Depuis, elle a été distinguée à plusieurs reprises. En 2022, elle remporte le Prix L'Oréal-Unesco pour les Femmes en Science, qui lui permet non seulement d'obtenir une reconnaissance internationale, mais aussi de bénéficier d'un soutien financier crucial pour le développement de ses projets de recherche. En décembre 2023, c’est à l’occasion de l’événement à l’initiative du CASODOM, « Talents de l'Outre-Mer », qu’elle est distinguée. Une distinction qui renforce encore son engagement à contribuer au rayonnement de la science dans les territoires ultramarins.
La résilience face aux défis
Depuis toute petite, Christine Barul n’a jamais pris le chemin de la facilité. Issue d’une famille modeste, elle a dû se frayer un chemin par la seule force de sa détermination. « Pour mon père, une fille d’ouvrier n'avait pas à faire de grandes études, mais l'école était pour moi un lieu où je me sentais valorisée, où je pouvais développer ma curiosité », se rappelle-t-elle. Encouragée par certains professeurs à poursuivre des études, elle découvre peu à peu son intérêt pour la science et décide de poursuivre dans ce domaine, mais à certaines conditions. « Je ne me voyais pas dans un laboratoire avec des éprouvettes », confie-t-elle en riant.
Finalement, c'est en intégrant un Master de santé publique à Bordeaux qu'elle découvre sa passion pour l'épidémiologie et se lance dans une carrière scientifique. Tout au long de son parcours, les difficultés qui se sont présentées à elle ne l’ont jamais découragée. « J’étais loin des miens… Souvent, je me suis retrouvée être la seule femme, ou encore la seule femme noire, et cela implique quelque part de travailler 10 fois plus pour être reconnue… Parfois, notre travail n’est pas reconnu à la hauteur de nos efforts. Je me suis rendu compte, par exemple, à quel point aux États-Unis et au Canada, avoir de l’ambition et faire preuve d’innovation étaient valorisés, à la différence de la France », regrette-t-elle.
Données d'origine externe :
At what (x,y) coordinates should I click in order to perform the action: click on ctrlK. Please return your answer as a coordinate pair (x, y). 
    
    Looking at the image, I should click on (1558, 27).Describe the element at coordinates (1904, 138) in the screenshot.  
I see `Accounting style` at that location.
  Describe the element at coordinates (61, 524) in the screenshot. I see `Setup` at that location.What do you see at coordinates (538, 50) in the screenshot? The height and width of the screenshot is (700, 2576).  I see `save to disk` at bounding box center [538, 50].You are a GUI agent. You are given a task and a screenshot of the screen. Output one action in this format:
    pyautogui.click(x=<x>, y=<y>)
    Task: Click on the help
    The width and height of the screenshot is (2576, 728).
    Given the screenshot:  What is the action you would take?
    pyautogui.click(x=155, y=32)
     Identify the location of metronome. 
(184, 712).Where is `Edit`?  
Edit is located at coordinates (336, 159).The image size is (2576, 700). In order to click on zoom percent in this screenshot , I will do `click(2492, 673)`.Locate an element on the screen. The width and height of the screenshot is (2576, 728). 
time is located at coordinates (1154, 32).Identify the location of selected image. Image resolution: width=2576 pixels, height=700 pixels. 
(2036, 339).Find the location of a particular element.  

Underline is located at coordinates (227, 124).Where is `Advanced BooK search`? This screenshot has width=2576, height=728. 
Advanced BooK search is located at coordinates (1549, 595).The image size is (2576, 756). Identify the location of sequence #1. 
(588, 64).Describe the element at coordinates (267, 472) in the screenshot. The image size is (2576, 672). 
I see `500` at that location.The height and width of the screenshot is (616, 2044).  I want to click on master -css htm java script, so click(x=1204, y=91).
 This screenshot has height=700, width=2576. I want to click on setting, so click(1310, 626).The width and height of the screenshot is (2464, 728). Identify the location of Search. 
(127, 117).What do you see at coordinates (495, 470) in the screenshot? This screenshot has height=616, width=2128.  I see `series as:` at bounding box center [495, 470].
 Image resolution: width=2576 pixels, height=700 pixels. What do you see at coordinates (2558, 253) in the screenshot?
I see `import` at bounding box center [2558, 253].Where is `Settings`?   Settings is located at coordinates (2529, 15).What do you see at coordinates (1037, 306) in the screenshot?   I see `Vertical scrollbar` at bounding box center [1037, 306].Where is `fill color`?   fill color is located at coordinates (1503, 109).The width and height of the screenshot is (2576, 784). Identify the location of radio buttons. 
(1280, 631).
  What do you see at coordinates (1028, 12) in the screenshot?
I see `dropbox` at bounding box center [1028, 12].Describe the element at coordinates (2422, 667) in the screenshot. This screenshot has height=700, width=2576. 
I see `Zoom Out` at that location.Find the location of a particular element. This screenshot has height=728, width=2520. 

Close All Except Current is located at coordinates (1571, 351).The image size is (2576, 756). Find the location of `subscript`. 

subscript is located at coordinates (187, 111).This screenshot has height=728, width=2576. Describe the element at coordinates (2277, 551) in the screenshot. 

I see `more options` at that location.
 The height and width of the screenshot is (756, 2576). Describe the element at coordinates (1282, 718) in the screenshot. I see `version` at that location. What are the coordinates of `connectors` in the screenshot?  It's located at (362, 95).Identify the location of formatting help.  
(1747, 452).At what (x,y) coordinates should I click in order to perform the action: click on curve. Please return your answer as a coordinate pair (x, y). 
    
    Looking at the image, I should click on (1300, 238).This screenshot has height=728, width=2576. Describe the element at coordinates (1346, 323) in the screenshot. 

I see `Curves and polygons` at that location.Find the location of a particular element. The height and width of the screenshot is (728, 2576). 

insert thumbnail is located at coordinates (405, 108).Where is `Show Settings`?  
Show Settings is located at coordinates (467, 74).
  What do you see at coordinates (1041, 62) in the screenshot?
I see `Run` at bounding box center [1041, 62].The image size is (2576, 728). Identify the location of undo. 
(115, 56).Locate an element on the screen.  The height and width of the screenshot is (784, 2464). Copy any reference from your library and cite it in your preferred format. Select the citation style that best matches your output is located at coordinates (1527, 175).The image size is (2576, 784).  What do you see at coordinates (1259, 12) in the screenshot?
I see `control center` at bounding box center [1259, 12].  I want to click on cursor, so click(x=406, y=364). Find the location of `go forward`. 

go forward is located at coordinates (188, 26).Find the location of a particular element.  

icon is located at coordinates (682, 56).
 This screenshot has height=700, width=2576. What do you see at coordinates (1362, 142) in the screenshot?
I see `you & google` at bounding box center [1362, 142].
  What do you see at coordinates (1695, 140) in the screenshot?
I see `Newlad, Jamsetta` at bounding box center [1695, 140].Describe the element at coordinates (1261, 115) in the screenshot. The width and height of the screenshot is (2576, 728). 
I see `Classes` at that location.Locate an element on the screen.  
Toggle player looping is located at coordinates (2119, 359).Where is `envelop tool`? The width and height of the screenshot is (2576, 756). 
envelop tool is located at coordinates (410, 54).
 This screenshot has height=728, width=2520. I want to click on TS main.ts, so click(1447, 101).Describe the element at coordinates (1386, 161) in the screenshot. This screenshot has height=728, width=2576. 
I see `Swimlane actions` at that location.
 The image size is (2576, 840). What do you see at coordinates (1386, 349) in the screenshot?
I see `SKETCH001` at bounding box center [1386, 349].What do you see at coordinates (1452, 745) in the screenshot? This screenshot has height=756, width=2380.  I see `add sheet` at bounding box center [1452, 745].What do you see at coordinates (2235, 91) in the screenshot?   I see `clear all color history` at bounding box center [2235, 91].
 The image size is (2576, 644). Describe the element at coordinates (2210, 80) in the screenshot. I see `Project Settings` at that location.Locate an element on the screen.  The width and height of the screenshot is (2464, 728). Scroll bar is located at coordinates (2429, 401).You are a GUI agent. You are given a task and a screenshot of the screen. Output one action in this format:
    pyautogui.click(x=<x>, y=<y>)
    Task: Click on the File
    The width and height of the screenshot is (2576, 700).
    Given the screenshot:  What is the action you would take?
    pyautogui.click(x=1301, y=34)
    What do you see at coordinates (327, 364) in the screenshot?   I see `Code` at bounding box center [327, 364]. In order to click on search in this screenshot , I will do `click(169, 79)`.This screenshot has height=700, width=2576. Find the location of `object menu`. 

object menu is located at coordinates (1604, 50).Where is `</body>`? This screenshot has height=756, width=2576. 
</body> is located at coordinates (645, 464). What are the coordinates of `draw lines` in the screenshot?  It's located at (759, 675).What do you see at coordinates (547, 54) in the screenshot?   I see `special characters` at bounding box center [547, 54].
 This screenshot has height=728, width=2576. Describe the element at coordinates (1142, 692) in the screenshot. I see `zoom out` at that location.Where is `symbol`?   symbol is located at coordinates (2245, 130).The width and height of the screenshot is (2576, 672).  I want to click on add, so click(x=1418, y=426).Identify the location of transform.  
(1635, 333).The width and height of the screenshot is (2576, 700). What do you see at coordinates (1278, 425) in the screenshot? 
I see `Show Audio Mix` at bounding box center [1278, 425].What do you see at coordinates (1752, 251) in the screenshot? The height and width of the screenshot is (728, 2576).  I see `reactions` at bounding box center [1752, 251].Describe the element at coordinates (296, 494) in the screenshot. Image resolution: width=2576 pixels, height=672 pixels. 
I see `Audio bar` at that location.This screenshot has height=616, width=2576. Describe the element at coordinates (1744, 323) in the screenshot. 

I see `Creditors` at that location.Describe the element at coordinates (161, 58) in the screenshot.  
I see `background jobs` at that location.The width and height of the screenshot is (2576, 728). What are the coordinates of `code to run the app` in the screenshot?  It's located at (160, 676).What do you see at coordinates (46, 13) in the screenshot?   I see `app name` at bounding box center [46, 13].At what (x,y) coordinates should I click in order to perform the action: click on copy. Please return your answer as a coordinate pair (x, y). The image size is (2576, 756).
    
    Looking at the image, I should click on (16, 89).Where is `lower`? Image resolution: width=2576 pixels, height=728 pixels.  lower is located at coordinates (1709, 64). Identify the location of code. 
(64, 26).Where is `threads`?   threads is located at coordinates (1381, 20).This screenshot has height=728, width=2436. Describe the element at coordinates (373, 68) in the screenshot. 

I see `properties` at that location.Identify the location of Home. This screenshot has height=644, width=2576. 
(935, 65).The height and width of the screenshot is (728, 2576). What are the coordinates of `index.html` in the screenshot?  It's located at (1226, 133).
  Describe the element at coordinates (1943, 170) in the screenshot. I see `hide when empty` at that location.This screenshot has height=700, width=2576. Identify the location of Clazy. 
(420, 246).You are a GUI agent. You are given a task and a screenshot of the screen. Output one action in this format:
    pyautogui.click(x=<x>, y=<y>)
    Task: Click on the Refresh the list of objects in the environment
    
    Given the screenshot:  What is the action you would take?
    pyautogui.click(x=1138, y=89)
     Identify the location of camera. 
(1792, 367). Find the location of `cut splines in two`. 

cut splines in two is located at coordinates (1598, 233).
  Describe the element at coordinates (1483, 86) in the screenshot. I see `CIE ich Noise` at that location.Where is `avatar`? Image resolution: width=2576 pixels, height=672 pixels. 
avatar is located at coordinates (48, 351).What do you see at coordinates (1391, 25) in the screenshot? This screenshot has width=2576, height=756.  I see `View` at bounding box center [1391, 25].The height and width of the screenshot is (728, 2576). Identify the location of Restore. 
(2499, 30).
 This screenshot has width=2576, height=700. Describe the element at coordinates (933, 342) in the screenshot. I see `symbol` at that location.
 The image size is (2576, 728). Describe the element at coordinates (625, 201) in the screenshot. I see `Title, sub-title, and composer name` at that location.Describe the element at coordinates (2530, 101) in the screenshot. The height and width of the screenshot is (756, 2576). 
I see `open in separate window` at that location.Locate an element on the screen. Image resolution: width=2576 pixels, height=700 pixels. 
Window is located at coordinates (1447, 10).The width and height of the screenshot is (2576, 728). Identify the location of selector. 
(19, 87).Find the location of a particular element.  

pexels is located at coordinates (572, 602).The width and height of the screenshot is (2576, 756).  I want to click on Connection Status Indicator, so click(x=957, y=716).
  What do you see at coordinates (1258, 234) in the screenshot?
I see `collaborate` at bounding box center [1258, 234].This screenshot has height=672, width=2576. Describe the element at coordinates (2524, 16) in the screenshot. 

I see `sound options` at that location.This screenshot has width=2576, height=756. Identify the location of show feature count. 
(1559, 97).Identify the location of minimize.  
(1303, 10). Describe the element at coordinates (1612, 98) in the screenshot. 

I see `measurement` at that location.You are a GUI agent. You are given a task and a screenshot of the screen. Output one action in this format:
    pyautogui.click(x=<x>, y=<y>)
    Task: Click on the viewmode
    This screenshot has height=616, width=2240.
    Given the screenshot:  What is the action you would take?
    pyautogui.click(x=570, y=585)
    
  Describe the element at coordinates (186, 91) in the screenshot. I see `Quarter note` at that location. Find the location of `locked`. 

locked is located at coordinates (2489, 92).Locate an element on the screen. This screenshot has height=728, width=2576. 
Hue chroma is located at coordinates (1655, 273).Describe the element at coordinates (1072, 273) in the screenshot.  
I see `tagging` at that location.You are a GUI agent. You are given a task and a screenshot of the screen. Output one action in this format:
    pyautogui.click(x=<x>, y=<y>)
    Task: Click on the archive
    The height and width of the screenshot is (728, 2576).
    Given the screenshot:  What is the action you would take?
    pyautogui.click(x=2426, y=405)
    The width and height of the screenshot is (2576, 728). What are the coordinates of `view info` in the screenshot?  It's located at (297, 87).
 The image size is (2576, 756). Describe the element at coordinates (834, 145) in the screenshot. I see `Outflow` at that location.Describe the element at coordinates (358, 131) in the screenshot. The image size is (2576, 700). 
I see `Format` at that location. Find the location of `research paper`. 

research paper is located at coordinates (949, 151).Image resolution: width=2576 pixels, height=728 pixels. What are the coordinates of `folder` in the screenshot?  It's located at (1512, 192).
Aujourd'hui, même si le docteur Christine Barul envisage l'avenir de la recherche en Guadeloupe avec optimisme, elle reste consciente du chemin à parcourir. Pour elle, l'un des enjeux majeurs est de former et de soutenir la nouvelle génération de chercheurs. « Il est crucial que les jeunes chercheurs ultramarins osent postuler à ce genre de postes à haute responsabilité et croient en eux. Il faut être conscient de son excellence et ne pas en avoir peur », insiste-t-elle. Elle espère également que ses travaux contribueront à une meilleure reconnaissance des risques professionnels dans les territoires ultramarins et que cela mènera à des politiques publiques adaptées. « Les spécificités locales doivent être prises en compte dans les recherches sur la santé au travail. C'est un domaine crucial pour la prévention et l'amélioration des conditions de vie des travailleurs ».
Au-delà de tous ces combats, c’est bien vers la jeune génération que la Guadeloupéenne souhaite se tourner, en l’encourageant notamment à persévérer dans les sciences. « Il est important de montrer que tout est possible, même en venant d'un petit territoire comme la Guadeloupe. Si je peux être un modèle pour quelqu'un, alors j'aurai accompli quelque chose de grand ».